とは言え、ここまで根付いた職能資格制度を廃止すべきというのが暴論であるのは、よく分かる。職能資格制度にも、長期的人材育成、担当を超えた協力体制を組みやすい、柔軟な人事異動が可能といったメリットがあることも事実だ。仕事や担当によって給与が変わるとか、自分の能力をアピールして手を挙げて仕事を取るような行動が、日本人にできるかどうかも疑わしい。であれば、現行の仕組みの中でダイバーシティの段階を進める工夫を凝らすしかない。

●違いの価値を見つめる
ダイバーシティの5段階の3:多様性尊重段階は、「違いや多様性の存在は認めるが、それにどんな価値があるのかは分かっていない」レベルである。確かに、違いの価値、多様性の価値を理解できているか、実感しているかと問われれば多くの人が困ると思う。(私もハッキリ言葉にして言える自信がない。)日本で暮らし、日本企業でずっと働き続けてきて身に付くのは、違いに価値があるという発想ではなく、他者との違いを修正しようとする習慣だからだ。多様性に価値があるというよりも、同質性、全員一致に価値があると考えてしまう。異なる意見があっても、空気を読んで言いたいことをグッと飲み込むのが大切というのが日本人の流儀である。他者とは違うことを明らかにするのは勇気がいるし、場合によっては恥ずかしくも感じる。分離・統合の段階に進むには、このような習慣やマインドを乗り越えなければならない。

「違い」の価値が難しければ、「同じ」にどれくらいの価値があるかを考えてみるのも意味がある。「同じ」同士を交換しあっても何も状況は変わらないから、交換することに価値はない。全員がまったく同じオモチャを持っていたら、誰も交換して欲しいと思わないから、そこでは持っているオモチャに価値はない、というのと一緒だ。また、「同じ」モノを持っているなら、誰が使っても同じ結果にしかならないから使用価値(有用性)もない。そして「同じ」には、希少価値もない。こうしてみると、「同じ」には軋轢が起こらないという意味くらいしかなく、逆に、「違い」には交換価値・使用価値・希少性があるはずで、それを見出そうとする態度が必要だと考えられる。

そもそも、本当に「同じ」なのか?、という問いも欠かせない。厳密に一点の違いもない「同じ」という状況が、そんなにあるのだろうか。「同じ」を装うっているだけではないのか。私たちは、ついつい癖で空気を読み、あるいは習慣として「同じ」に焦点を当ててしまいがちで、相違点を無視・軽視してしまう。そのような態度は、結論を導くには手っ取り早いが、成果につながる有益な議論、本当の意味での合意形成プロセスを経たことにはならない。「同じ」は何で、「違い」は何かを明らかにし、「違い」をチャンスと捉えて焦点を当て、熟議する姿勢が求められる。
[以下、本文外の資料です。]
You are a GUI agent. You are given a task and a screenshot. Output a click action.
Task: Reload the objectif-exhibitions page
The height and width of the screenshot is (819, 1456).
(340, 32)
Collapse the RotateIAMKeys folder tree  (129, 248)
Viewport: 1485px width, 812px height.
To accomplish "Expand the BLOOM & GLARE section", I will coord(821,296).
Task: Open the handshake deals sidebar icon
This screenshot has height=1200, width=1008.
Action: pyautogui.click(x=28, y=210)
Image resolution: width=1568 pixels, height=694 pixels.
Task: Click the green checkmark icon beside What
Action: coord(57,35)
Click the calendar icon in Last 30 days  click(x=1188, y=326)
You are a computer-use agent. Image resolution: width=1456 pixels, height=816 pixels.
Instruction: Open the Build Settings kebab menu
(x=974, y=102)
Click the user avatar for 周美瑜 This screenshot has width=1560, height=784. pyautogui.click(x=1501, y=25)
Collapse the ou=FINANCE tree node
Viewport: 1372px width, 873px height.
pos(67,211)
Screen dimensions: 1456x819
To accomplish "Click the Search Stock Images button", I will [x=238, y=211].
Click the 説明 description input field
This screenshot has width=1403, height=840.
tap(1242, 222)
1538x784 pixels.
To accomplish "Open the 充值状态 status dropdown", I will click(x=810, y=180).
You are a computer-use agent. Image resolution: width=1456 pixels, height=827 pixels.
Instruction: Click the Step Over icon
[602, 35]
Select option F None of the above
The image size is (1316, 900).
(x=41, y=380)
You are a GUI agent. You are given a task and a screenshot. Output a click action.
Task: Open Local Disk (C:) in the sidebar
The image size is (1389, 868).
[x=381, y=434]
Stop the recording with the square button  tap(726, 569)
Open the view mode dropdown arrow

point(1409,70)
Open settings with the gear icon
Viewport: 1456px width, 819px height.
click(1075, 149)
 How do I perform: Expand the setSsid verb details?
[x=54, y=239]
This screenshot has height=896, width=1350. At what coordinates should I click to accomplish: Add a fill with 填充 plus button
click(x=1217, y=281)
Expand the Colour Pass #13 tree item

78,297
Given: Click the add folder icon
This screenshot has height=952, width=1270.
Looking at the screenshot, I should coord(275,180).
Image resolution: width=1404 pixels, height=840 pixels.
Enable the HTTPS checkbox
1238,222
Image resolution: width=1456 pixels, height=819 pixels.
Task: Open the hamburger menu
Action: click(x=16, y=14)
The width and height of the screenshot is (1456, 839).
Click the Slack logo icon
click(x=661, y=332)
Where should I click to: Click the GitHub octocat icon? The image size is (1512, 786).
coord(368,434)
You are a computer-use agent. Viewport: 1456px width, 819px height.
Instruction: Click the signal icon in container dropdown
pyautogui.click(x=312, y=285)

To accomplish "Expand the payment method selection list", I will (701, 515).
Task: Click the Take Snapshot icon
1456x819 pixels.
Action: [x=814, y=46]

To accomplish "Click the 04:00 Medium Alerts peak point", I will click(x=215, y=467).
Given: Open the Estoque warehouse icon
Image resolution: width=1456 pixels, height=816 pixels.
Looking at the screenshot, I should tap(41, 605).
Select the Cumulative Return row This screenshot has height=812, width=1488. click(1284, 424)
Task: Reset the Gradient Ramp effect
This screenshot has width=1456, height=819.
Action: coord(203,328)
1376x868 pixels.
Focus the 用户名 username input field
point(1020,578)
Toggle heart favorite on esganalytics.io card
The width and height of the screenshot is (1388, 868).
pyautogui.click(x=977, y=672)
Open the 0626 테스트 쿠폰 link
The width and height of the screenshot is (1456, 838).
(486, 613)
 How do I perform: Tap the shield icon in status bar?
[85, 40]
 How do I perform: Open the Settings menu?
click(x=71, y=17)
多様性尊重段階を乗り越え、分離段階、統合段階へダイバーシティを進めていくには、上記のような二つの取り組みがポイントになる。一つは、「違い」の価値を会社や職場単位で議論し、共有すること。ダイバーシティを教科書的に本や研修といった機会で学んだとしても、「違い」の価値は、自社のビジネスや組織風土に見合った文脈で理解はできないはずだ。次に、「違い」にフォーカスし、それを前向きなきっかけとして議論する習慣である。「違い」を無視して「同じ」であることにしたり、「同じ」を装ったりする習慣を脱し、それぞれが「違い」を表明し、「違い」を議論のチャンスとして前向きに捉えるコミュニケーションを習慣にしなければならない。